#### Assignment:
The answer must be a single number: the count of lines in these records that hold "each".
++++ Material provided
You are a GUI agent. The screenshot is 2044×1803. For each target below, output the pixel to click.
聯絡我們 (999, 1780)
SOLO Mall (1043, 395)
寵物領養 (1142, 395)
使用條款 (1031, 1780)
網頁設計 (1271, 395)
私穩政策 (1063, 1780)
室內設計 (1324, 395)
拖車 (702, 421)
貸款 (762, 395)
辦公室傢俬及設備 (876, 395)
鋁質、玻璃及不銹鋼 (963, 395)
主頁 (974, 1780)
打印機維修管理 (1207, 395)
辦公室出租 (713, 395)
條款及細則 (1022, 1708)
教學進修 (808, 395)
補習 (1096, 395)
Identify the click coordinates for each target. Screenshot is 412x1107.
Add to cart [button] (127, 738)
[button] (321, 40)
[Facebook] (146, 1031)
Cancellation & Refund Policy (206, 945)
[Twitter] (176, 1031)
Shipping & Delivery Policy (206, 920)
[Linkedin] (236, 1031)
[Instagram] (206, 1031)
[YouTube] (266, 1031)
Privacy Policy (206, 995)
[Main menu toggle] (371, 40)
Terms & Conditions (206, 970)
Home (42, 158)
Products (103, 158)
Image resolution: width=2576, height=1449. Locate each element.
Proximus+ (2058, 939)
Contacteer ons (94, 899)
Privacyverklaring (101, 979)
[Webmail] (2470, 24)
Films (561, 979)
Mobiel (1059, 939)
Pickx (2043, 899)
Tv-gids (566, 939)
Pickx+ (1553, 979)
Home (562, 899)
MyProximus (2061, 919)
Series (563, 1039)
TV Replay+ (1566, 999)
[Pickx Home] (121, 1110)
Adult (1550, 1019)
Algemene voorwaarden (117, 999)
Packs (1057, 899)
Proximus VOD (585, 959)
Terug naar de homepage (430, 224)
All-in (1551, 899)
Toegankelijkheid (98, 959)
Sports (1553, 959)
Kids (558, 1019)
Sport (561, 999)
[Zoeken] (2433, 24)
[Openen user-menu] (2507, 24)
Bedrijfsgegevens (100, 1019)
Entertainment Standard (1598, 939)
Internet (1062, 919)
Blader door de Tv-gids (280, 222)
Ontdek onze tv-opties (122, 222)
++++++++
#### Expected output:
3